I am of the opinion that we should do no more than vacate the Order of the District Court denying the appellant’s habeas corpus petition, with directions to dismiss the petition for failure to exhaust an undisputed available state remedy. As Judge Adams has pointed out, it was recently squarely held in Slayton v. Smith, 404 U.S. 53, 54, 92 S.Ct. 174, 30 L.Ed.2d 209 (1971), that “absent special circumstances” a federal court should not “retain jurisdiction” where a petition for habeas corpus relief must be dismissed for failure to exhaust an available state remedy.- Here, there are no “special circumstances” requiring retention of jurisdiction. If the appellant is unsuccessful in the exhaustion of his available state remedy he may readily apply for federal habeas corpus relief. The appellant’s expertise on the score of habeas corpus relief is amply demonstrated by the fact that he has, during his incarceration, filed ten habeas corpus petitions — nine in the Pennsylvania courts and one in the federal court. I am in full accord with Judge Adams’ view that the federal-state comity doctrine is ill-served by the majority’s direction to the District Court to retain jurisdiction pending the appellant’s exhaustion of his available state remedy. Federal courts should abstain, under the comity doctrine, from wielding a policeman’s nightstick with respect to a state court’s administration of justice.
This, too, must be said:
In justifying its direction to the District Court to retain jurisdiction pending outcome of the appellant’s exhaustion of his available state remedy, the majority says on the last page of its opinion:
“Deference to an available state court remedy does not imply powerlessness to afford the petitioner a prompt hearing when by reason of delay the state process may prove to be ineffective to protect the rights of the prisoner. 28 U.S.C. § 2254(b); Commonwealth ex rel. Craig v. Maroney, 348 F.2d 22, 33 (3d Cir. 1965), cert. denied, 384 U.S. 1019, 86 S.Ct. 1966, 16 L.Ed.2d 1042 (1966); In re Ernst, 294 F.2d 556, 561 (3d Cir.), cert. denied, 368 U.S. 917, 82 S.Ct. 198, 7 L.Ed.2d 132 (1961).”
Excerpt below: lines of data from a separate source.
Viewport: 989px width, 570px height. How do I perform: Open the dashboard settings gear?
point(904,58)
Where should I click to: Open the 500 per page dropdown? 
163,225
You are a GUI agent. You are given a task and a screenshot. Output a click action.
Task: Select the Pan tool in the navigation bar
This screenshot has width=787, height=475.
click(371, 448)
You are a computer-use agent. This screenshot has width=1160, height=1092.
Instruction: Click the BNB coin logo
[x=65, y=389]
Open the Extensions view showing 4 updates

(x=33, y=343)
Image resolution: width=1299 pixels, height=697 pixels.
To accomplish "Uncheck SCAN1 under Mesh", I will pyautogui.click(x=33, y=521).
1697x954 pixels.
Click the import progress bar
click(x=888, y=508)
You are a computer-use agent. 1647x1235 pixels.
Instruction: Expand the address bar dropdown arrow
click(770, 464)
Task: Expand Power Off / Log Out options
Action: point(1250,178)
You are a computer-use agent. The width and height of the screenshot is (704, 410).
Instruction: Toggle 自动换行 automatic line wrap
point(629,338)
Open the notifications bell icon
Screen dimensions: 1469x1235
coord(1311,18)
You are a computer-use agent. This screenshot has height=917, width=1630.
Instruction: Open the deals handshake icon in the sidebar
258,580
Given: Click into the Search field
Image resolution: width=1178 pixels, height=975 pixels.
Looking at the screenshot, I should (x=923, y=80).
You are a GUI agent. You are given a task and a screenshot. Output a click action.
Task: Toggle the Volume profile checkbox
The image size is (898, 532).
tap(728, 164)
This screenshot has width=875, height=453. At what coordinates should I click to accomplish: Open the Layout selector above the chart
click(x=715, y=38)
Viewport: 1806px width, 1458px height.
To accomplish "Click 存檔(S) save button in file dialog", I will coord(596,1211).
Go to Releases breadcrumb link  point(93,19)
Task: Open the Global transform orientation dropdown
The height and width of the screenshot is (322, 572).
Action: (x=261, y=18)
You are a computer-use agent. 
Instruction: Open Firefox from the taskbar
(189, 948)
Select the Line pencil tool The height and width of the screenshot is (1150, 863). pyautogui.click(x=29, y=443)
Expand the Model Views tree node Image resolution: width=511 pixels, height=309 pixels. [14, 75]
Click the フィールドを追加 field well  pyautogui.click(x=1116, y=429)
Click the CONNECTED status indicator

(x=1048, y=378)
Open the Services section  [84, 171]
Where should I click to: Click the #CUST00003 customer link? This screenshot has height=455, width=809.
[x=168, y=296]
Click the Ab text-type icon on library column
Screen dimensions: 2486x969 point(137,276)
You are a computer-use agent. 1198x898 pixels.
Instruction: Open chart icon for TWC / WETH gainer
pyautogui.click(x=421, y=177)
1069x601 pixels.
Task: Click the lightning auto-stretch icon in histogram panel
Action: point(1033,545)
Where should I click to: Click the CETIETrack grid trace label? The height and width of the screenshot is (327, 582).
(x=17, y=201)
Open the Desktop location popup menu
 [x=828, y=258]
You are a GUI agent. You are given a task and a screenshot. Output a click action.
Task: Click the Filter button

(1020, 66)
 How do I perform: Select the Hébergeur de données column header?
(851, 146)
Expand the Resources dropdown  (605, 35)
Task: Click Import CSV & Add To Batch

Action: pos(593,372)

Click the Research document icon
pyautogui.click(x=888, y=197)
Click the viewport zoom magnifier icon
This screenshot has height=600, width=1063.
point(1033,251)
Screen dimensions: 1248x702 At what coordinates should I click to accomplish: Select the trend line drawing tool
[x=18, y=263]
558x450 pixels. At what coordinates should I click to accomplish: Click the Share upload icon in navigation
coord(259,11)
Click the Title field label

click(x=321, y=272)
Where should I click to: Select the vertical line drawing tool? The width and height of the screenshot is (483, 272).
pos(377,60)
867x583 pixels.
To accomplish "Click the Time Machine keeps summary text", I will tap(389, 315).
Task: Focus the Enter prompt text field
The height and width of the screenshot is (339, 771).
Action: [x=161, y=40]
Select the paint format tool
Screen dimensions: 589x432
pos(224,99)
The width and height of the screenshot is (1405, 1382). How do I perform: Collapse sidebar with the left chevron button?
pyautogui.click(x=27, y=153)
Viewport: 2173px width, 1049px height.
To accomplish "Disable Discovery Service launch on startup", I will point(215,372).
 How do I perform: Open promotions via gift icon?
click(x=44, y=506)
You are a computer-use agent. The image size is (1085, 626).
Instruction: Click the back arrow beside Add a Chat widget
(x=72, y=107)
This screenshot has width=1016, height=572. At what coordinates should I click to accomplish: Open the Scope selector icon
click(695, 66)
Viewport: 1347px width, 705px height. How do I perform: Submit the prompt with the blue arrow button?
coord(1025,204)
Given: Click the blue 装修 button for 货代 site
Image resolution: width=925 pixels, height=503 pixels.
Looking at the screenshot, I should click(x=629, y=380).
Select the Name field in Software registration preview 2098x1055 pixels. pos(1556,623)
The Achilles heel of the quoted statement is that here the majority has not found that “by reason of delay the state process may prove to be ineffective to protect the rights of the prisoner.”
Section 2254(b) permits granting of the habeas corpus writ where (1) available state remedies have been exhausted; or, (2) there is an “absence” of an avail*324able state remedy; or, (3) an available state remedy, under existing circumstances, is, or would be, “ineffective to protect the rights of the prisoner.” Here the majority has found that a state remedy is available and that the appellant has failed to exhaust it, and critically, it has not found that the available remedy, under existing circumstances, is, or would be, “ineffective to protect the rights” of the appellant. That being so, the habeas relief sought is unavailable to the appellant. There is nothing said in § 2254(b) which even remotely suggests that where a federal court is required to dismiss a habeas corpus petition because of failure to exhaust an available state remedy, that it may retain jurisdiction of the dismissed petition pending outcome of future exercise of the available remedy.
The Craig and Ernst decisions, cited by the majority, do no more than hold that a federal court may deny a habeas corpus petition, on its merits, even though there has been no exhaustion of an available state remedy.